* begin DOCUMENT PASSAGE *

I wonder why Blender doesn’t use the GPU when baking fluid dynamics. Even with a top of the line HP Z820 - baking fluid dynamics takes so long as to be unusable for me.
When I see how much faster Blender and Cycles rendering is when I use my GTX 570 CUDA card, it makes me wonder why baking fluids can’t also use the GPU/CUDA?
I wonder why Blender doesn’t use the GPU when baking fluid dynamics. Even with a top of the line HP Z820 - baking fluid dynamics takes so long as to be unusable for me.
When I see how much faster Blender and Cycles rendering is when I use my GTX 570 CUDA card, it makes me wonder why baking fluids can’t also use the GPU/CUDA?
If someone steps up to the mark to code it, they’re more than welcome to.
I guess the question is what duration would make it usable for you. There are different approaches to fluid sim, Blenders implementation is computationally intensive, but gives good results. Also, as Richard points out, make sure you have an OpenMP build (i.e all cores will be used).

* end DOCUMENT PASSAGE *
* begin PROVIDED INFORMATION *

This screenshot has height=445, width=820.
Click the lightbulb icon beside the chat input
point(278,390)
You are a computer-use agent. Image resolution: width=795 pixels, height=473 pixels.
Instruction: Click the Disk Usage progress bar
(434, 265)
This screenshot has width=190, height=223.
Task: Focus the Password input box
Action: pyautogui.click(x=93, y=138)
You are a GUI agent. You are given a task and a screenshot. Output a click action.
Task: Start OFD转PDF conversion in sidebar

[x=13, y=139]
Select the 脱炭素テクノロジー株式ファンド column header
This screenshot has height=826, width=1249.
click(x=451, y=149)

* end PROVIDED INFORMATION *
* begin PROVIDED INFORMATION *

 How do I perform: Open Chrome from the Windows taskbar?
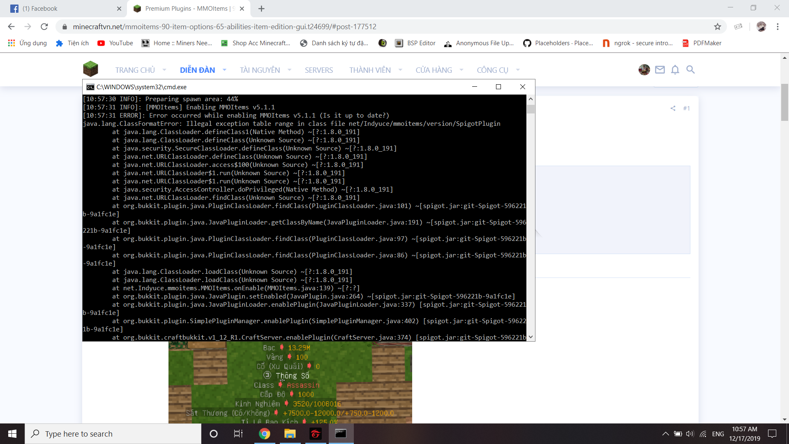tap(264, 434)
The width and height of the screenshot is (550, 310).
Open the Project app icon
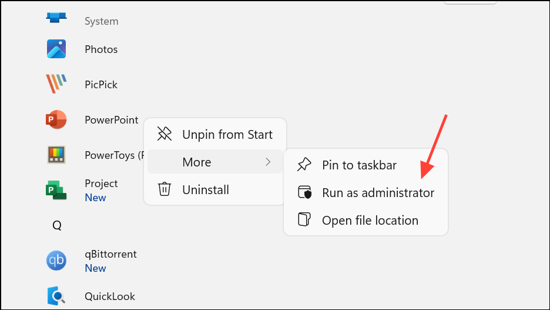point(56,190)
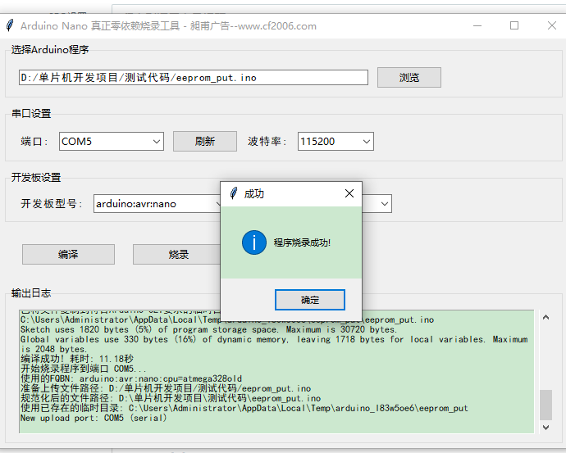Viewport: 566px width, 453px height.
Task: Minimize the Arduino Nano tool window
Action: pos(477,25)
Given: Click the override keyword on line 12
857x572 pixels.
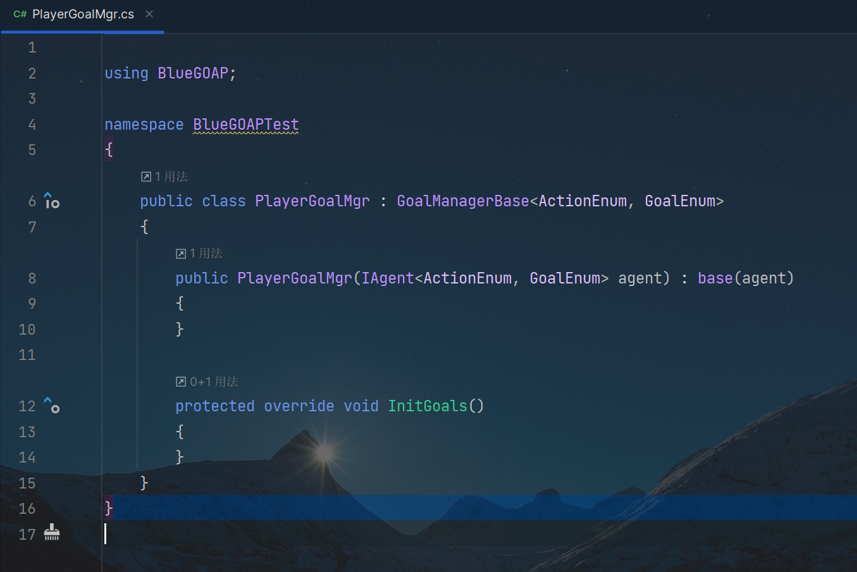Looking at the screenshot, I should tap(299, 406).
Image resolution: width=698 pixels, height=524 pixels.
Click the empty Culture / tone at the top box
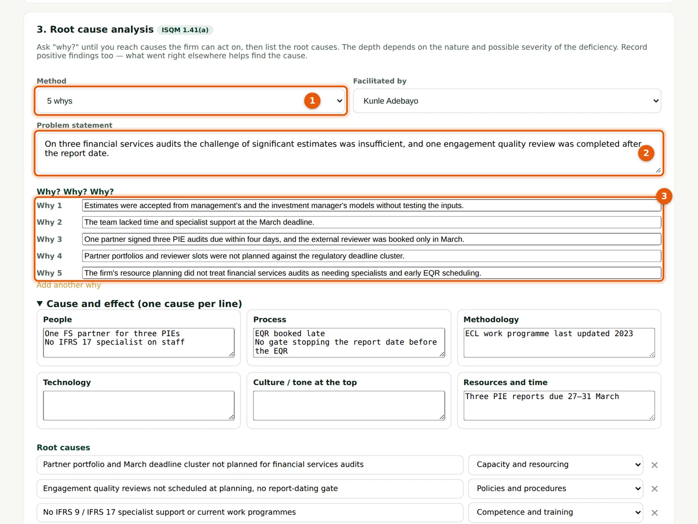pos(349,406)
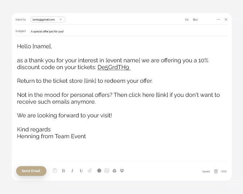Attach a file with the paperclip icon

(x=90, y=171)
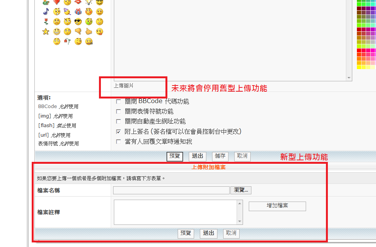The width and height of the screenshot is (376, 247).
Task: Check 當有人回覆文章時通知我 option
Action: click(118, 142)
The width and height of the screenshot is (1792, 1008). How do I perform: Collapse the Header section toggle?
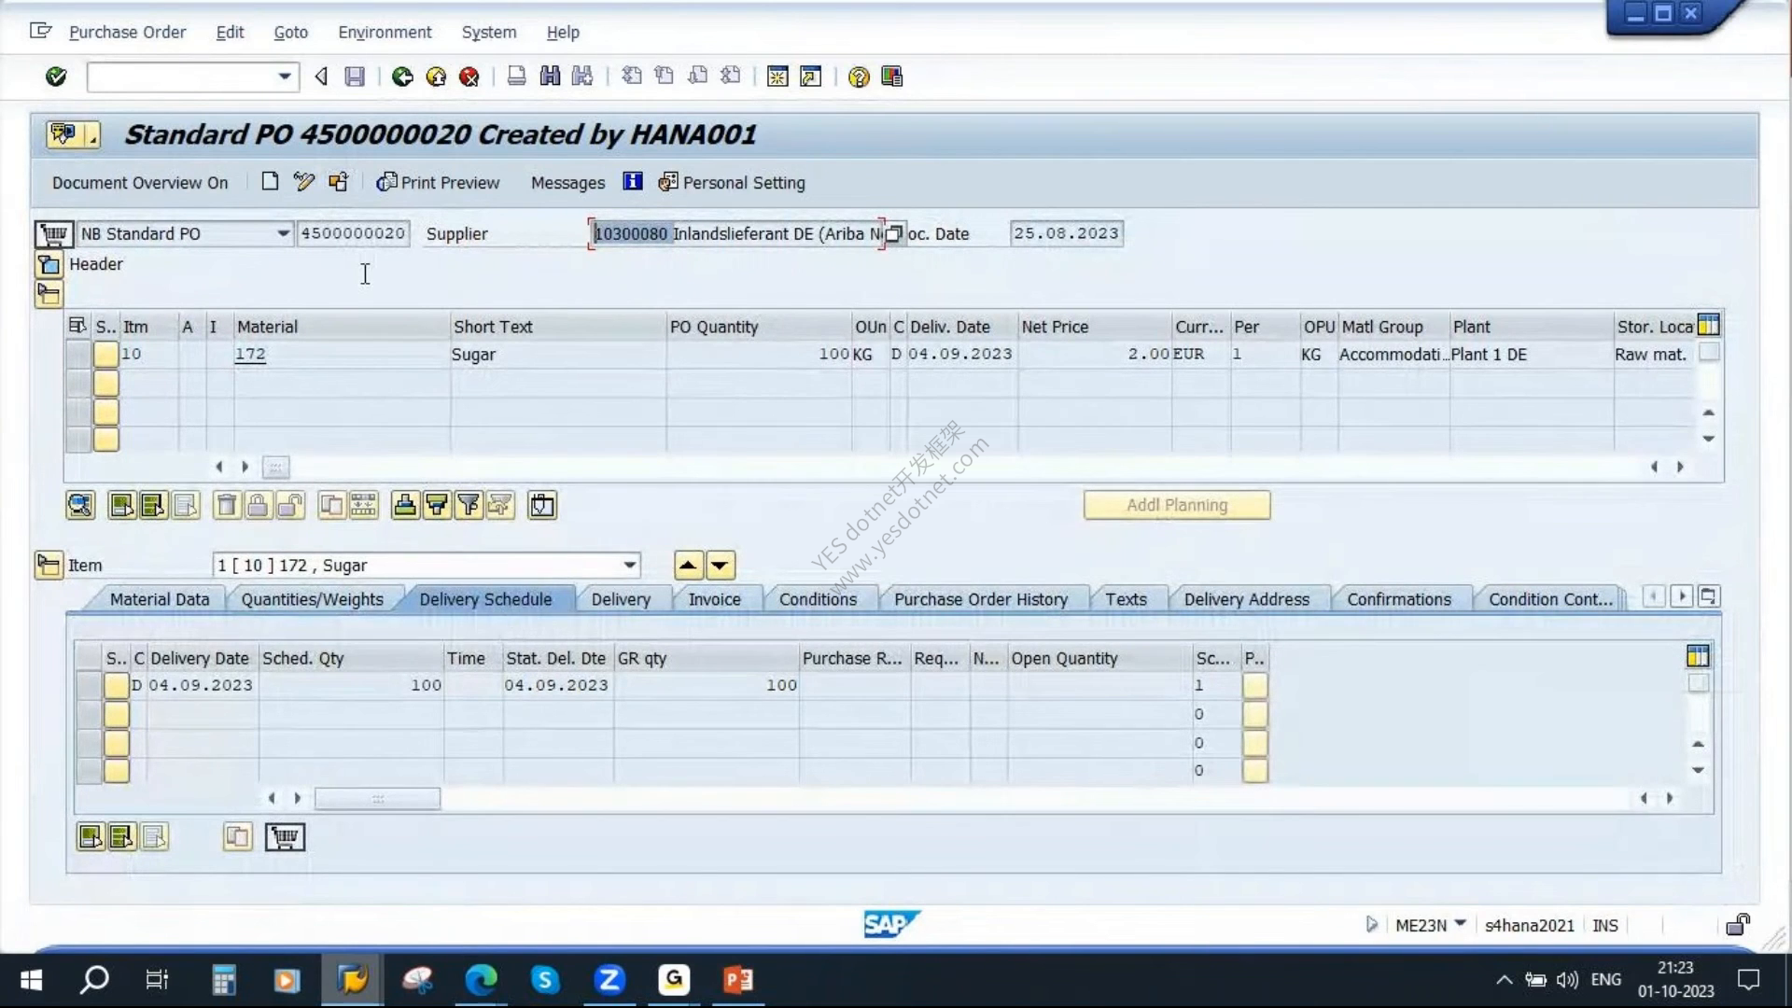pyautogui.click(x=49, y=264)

* end PROVIDED INFORMATION *

## SET OF TASKS:
A – Answer these about the Blender fluid-baking discussion:
(i) Which workstation does the poster say they use?
(ii) Which graphics card speeds up the poster's Blender and Cycles rendering?
(iii) What kind of build should be used to make sure all cores are used?
B – In the Blender fluid-baking discussion, reproduce the stretch from "I guess the" through "will be used)." word for word.
Answer from the Blender fluid-baking discussion only, not from the material.

## SOLUTIONS TO THE PROBLEMS:
A –
(i) A top of the line HP Z820.
(ii) A GTX 570 CUDA card.
(iii) An OpenMP build.

B –
I guess the question is what duration would make it usable for you. There are different approaches to fluid sim, Blenders implementation is computationally intensive, but gives good results. Also, as Richard points out, make sure you have an OpenMP build (i.e all cores will be used).